Reflexión de hoy: El Hijo deshobediente

Se cuenta que un hijo rebelde y negativo que siempre llevaba la contraria a las diferentes sugerencias del padre.

Si éste le decía: “Ve a la derecha”, se podría predecir sin equivocarse que éste iría a la izquierda.

El padre se dio cuenta y no hubo más problemas, cuando quería que fuera a la derecha, le decía así:

-Por favor ve por la izquierda. Inmediatamente el hijo tomaba la derecha.

El muchacho comprendió que su padre ya no hacía corajes cuando desobedecía y además lucía contento, con una sonrisa entre los labios.

Extrañado ante la actitud del padre pensó: “¿Qué está pasando? Antes se quejaba cuando le desobedecía. Qué raro. Yo sigo igual de terco y ya no se enoja; algo está sucediendo”.

Pronto descubrió la estrategia. Y un día en que ambos cruzaban un río, con un burro que cargaba un costal de azúcar, el bulto se le deslizaba poco a poco hacia la derecha, corriendo peligro de caer y perderse en el agua.

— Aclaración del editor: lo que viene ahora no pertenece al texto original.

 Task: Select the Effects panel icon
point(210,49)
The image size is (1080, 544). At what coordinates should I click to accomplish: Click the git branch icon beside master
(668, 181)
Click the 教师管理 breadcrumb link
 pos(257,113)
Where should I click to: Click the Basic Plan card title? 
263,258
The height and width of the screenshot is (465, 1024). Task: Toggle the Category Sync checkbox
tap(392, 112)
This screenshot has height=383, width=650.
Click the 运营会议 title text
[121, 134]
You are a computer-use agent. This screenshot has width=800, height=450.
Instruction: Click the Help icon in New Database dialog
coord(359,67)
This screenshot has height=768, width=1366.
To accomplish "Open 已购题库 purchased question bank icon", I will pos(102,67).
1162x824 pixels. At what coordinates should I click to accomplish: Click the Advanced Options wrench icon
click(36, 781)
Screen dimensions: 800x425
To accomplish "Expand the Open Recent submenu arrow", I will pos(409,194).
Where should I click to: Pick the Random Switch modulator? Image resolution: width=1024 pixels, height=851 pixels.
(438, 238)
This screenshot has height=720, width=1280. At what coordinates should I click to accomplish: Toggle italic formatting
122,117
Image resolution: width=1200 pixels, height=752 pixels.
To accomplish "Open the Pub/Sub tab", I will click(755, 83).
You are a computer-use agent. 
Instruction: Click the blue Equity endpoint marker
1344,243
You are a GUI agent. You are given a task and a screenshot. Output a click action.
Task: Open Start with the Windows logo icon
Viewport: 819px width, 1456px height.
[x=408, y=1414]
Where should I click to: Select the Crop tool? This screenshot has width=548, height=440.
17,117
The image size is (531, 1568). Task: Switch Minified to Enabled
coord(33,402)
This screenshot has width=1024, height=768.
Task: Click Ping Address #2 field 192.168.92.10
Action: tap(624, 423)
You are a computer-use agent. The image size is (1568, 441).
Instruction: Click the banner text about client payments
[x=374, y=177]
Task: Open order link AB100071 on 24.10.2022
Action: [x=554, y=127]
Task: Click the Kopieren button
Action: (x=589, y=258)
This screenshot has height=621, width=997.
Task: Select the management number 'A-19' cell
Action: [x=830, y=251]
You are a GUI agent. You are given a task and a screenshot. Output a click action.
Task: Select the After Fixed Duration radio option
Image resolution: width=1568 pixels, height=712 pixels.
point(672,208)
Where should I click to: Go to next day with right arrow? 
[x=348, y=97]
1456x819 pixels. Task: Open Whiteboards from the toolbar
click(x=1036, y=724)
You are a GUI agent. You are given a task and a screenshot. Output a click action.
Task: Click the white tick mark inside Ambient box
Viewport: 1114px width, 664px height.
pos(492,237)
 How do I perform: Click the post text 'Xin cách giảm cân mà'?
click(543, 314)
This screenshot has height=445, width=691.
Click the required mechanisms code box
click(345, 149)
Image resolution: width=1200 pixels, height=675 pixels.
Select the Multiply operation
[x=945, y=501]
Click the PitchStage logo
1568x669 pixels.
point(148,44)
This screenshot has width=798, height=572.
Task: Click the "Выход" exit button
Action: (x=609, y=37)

El padre volvió a dar la orden equivocada con el propósito de salvar la carga.

-Hijo, mueve la bolsa a la derecha.

El hijo pensó: “Yo ante todo debo obedecer”, movió la bolsa a la derecha y ésta cayó al río.

El padre desconcertado protestó:

-¡Oye! ¿Qué pasó? Ya no eres desobediente, no te entiendo.

-Mira, padre, se acabaron los juegos. De ahora en adelante voy a decidir si obedezco o no y no tendré ningún prejuicio contra ti. Actuaré de acuerdo con la situación y no con lo que me digas. Últimamente me has estado engañando, me ordenas en forma tal que si te desobedezco, te estoy obedeciendo ¿Qué te parece?

El padre sintió que al fin su hijo había madurado.